#### Passage given
========
Tuesday, October 1, 2024

Review: 'Electric Lady Studios: A Jimi Hendrix Vision' Vinyl Box Set


After recording their masterpiece, 1968's Electric Ladyland, the Jimi Hendrix Experience began to fall apart. Noel Redding's departure hardly halted Hendrix from getting right back to work though. He set up shop in his newly constructed Electric Lady Studios in NYC with Mitch Mitchell and new bassist/old friend Billy Cox to work on a funkier, less trippy batch of songs, including fierce items like "Dolly Dagger", "Ezy Rider", and "Room Full of Mirrors" and gorgeous ones like "Angel" and "Drifting". The bulk of the sessions stretched from late 1969 through August 1970. 

We all know what happened the following month. Hendrix's death rendered his next record a question mark, and as the plundering and patching of his discography immediately followed his departure, the material ended up scattered to the four winds on collections like Cry of Love, Rainbow Bridge, and War Heroes

The most coherent collection of Hendrix's final sessions was the 1997 compilation First Rays of the New Rising Sun, which assembled the bulk of the finished songs (minus a few stray things, such as a so-so cover of Dylan's "Drifter's Escape"), front loading the best of them so that if you lost patience with its 70-minute length toward the end it was no big deal.
========
#### Source data
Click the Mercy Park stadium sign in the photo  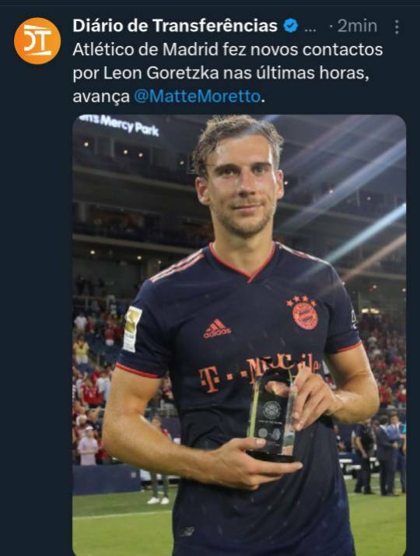coord(120,125)
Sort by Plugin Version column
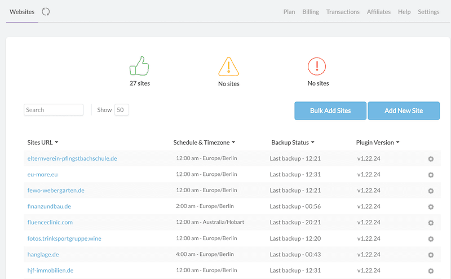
========
#### Set task 1
Using the Hendrix review, decide whether each statement agrees with it, answering yes or no and quoting the words that decide it: (a) Most of the sessions ran from late 1969 through August 1970. (b) Billy Cox took Mitch Mitchell's place in the band. (c) First Rays of the New Rising Sun was released in 1997.
#### Set task 2
According to the Hendrix review, which Dylan cover did First Rays of the New Rising Sun leave out?
#### Set task 3
Based on the Hendrix review, why did it matter that First Rays of the New Rising Sun put its best songs first?
The lines have nothing to do with the Hendrix review.

#### Expected output 1
(a) Yes: "The bulk of the sessions stretched from late 1969 through August 1970."
(b) No: "with Mitch Mitchell and new bassist/old friend Billy Cox"
(c) Yes: "the 1997 compilation First Rays of the New Rising Sun"

#### Expected output 2
"Drifter's Escape"

#### Expected output 3
The compilation runs 70 minutes. Because the best songs come first, a listener who lost patience toward the end would not miss much.